-- WHAT YOU HAVE TO DO --
All of the data below should be set down again verbatim, without any images.
^^^^
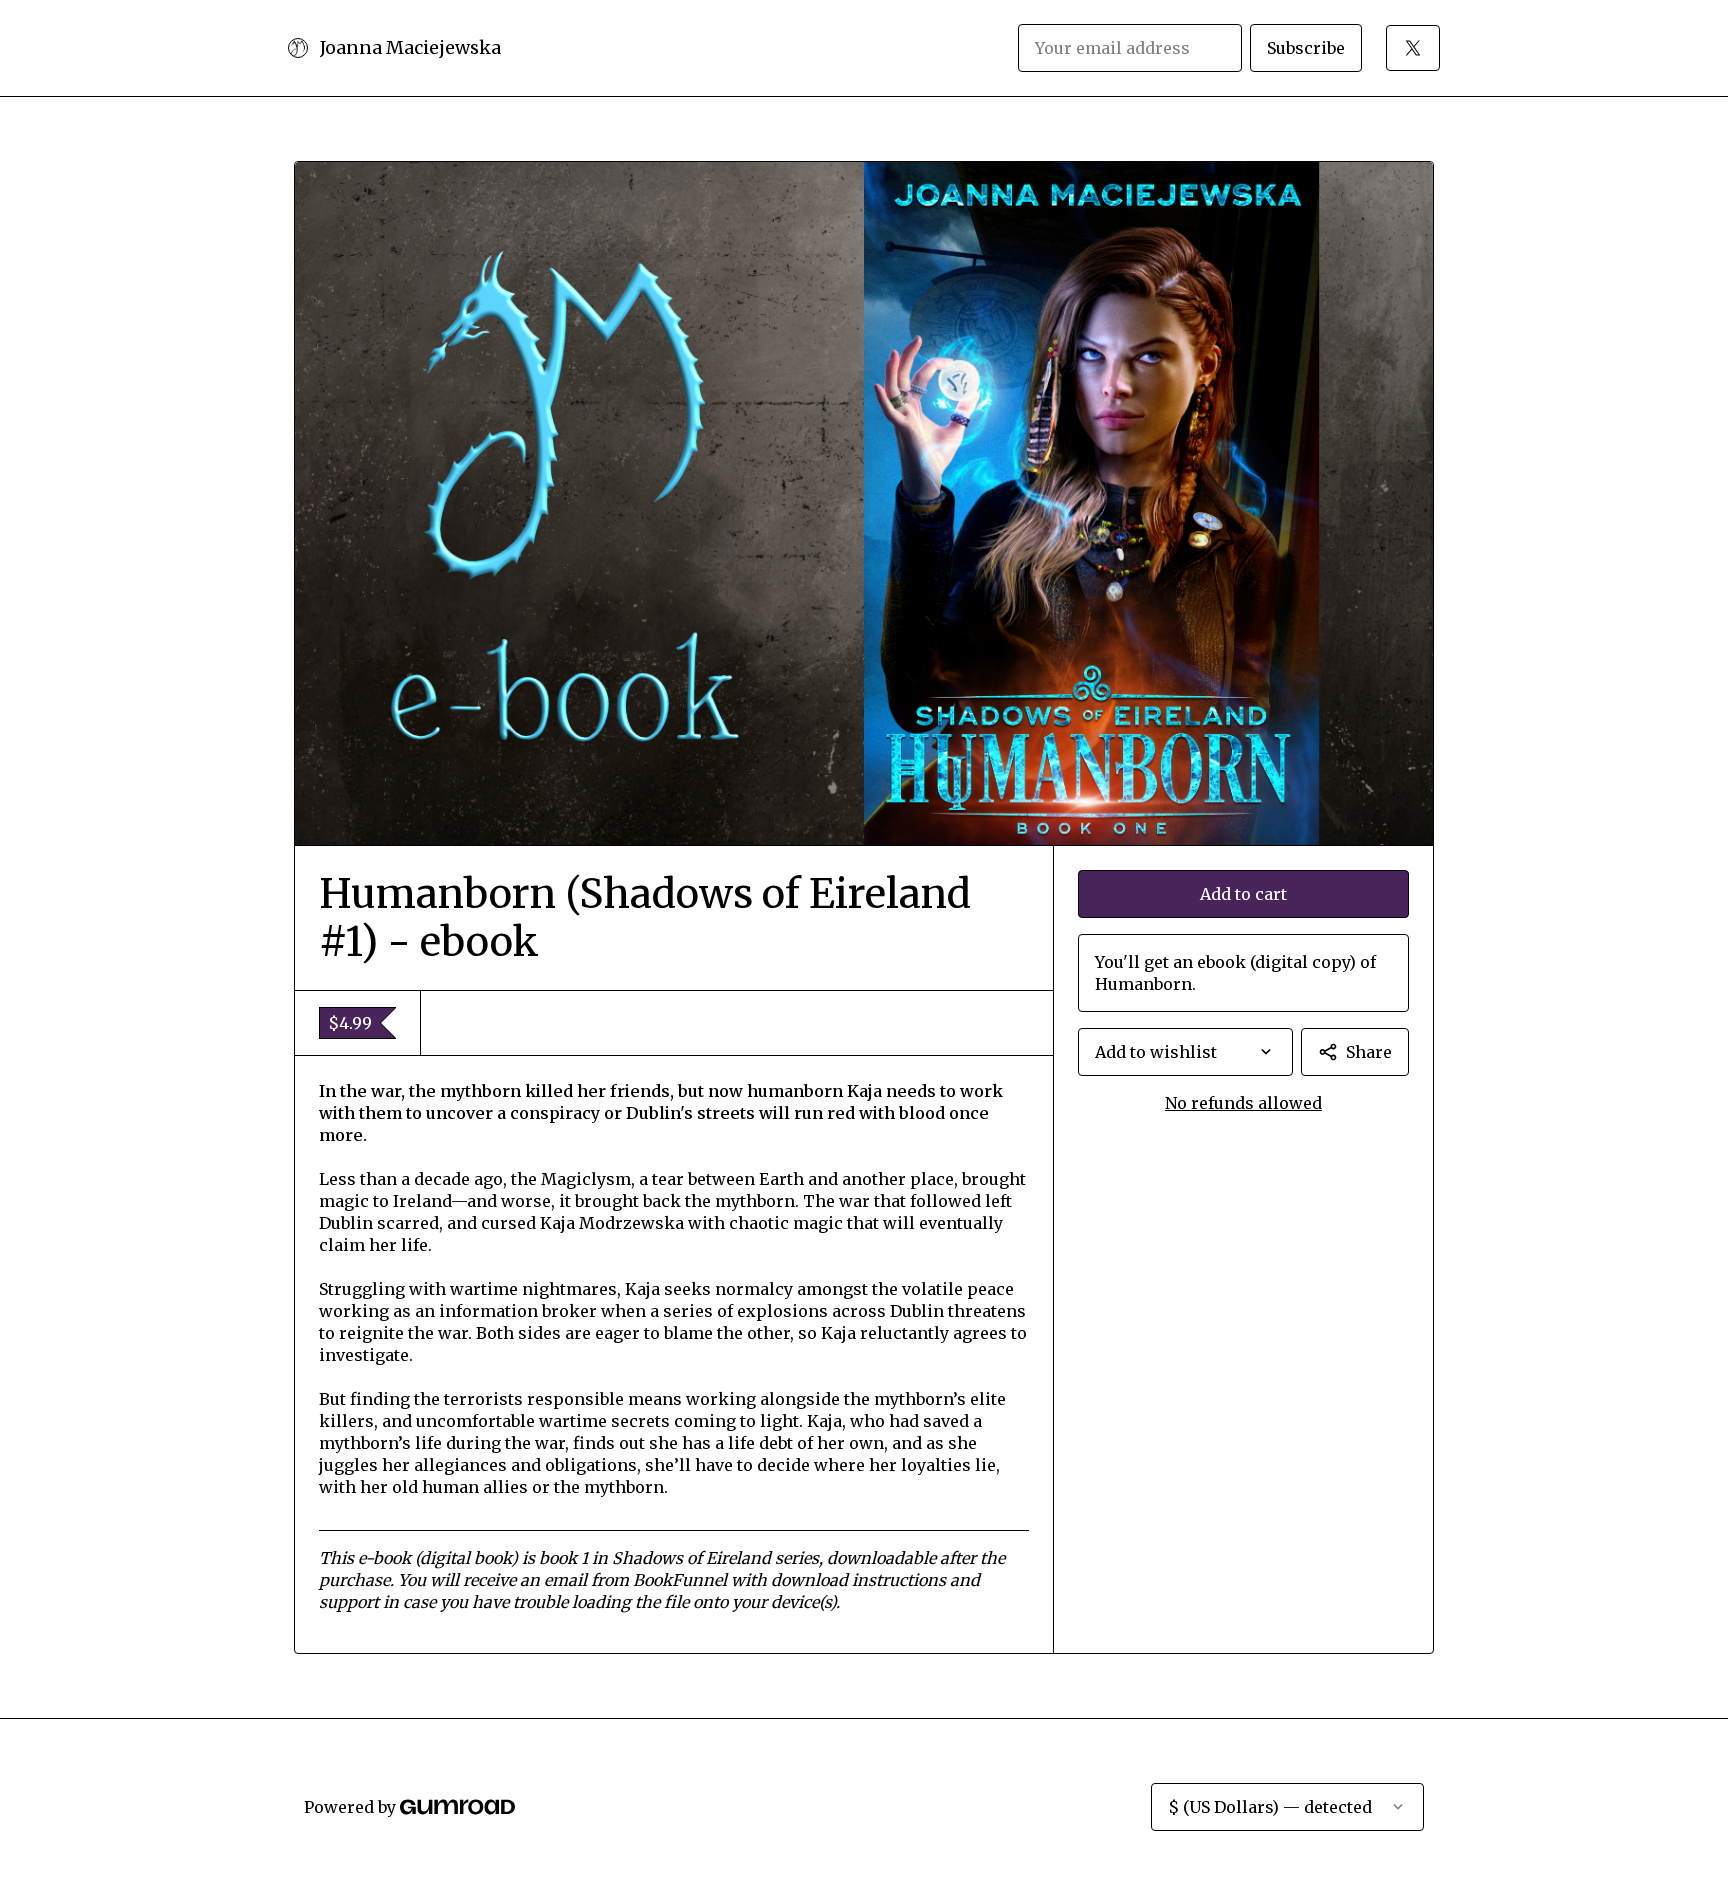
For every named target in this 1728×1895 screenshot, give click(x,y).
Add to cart (1243, 894)
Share (1369, 1052)
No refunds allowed (1243, 1103)
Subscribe (1306, 48)
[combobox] (1185, 1052)
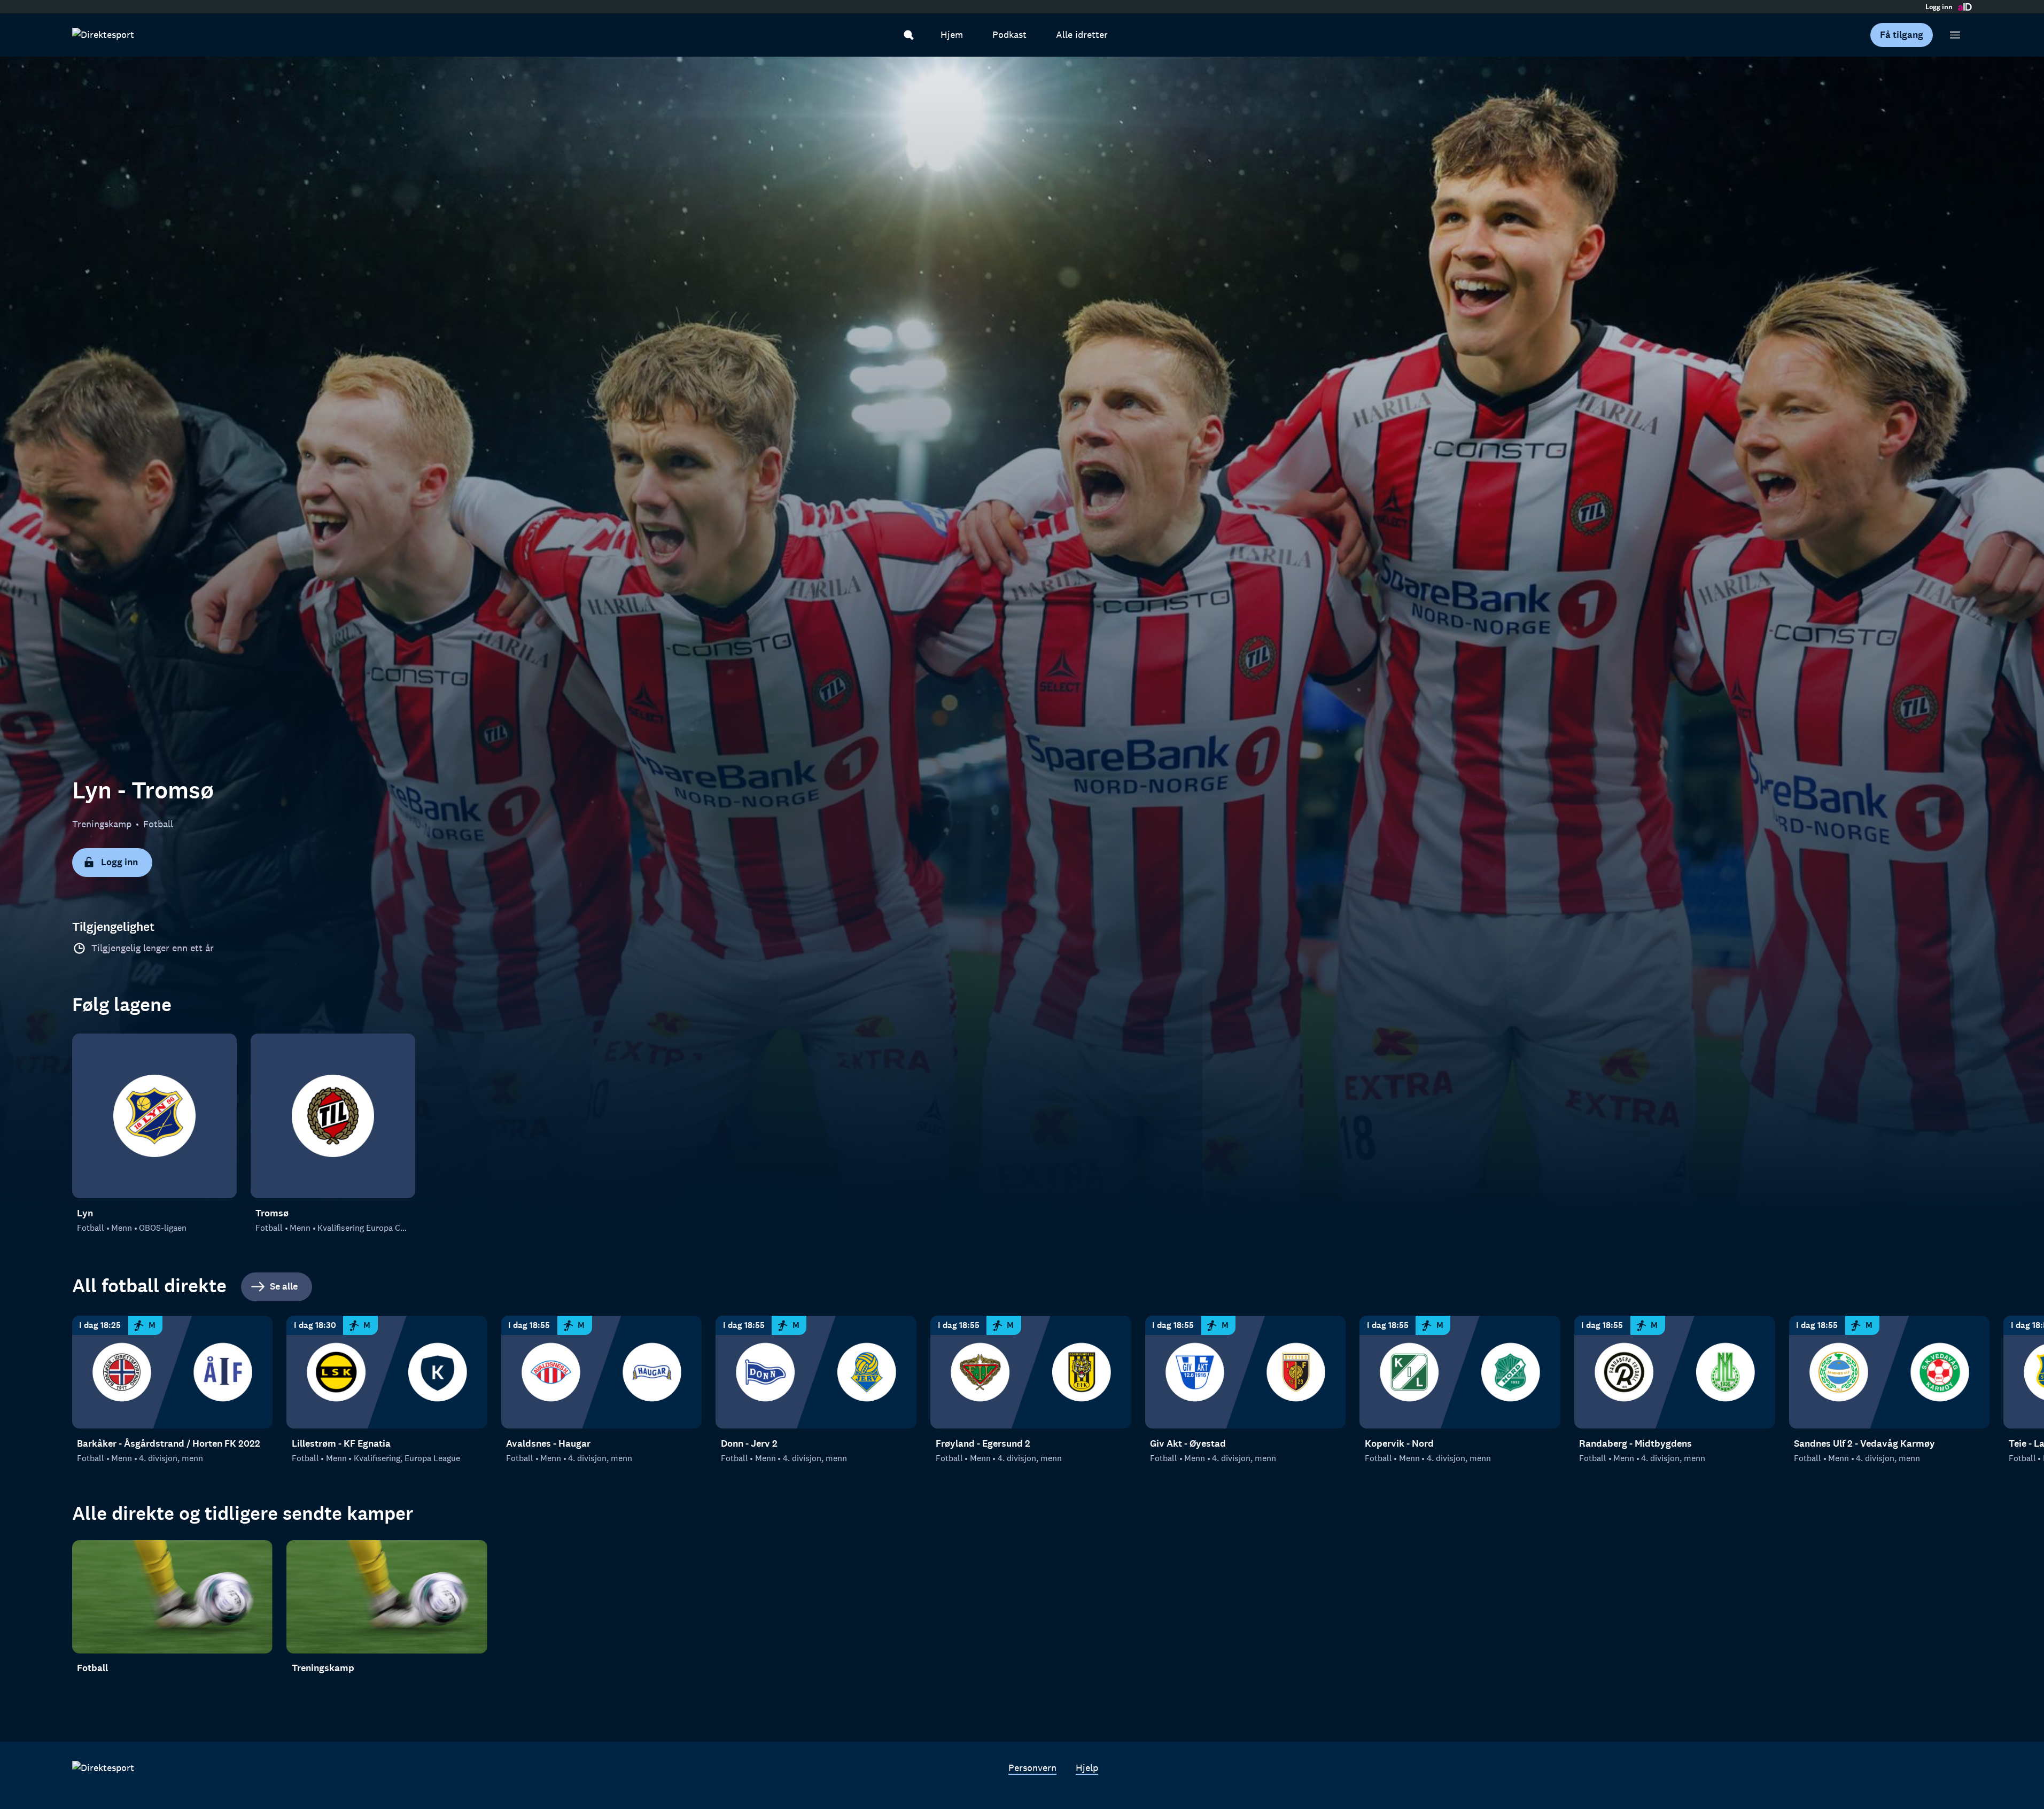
^^^^
-- RESPONSE TO THIS EXERCISE --
For every named target in this 1728×1895 screenshot, give click(x,y).
Add to cart (1243, 894)
Share (1369, 1052)
No refunds allowed (1243, 1103)
Subscribe (1306, 48)
[combobox] (1185, 1052)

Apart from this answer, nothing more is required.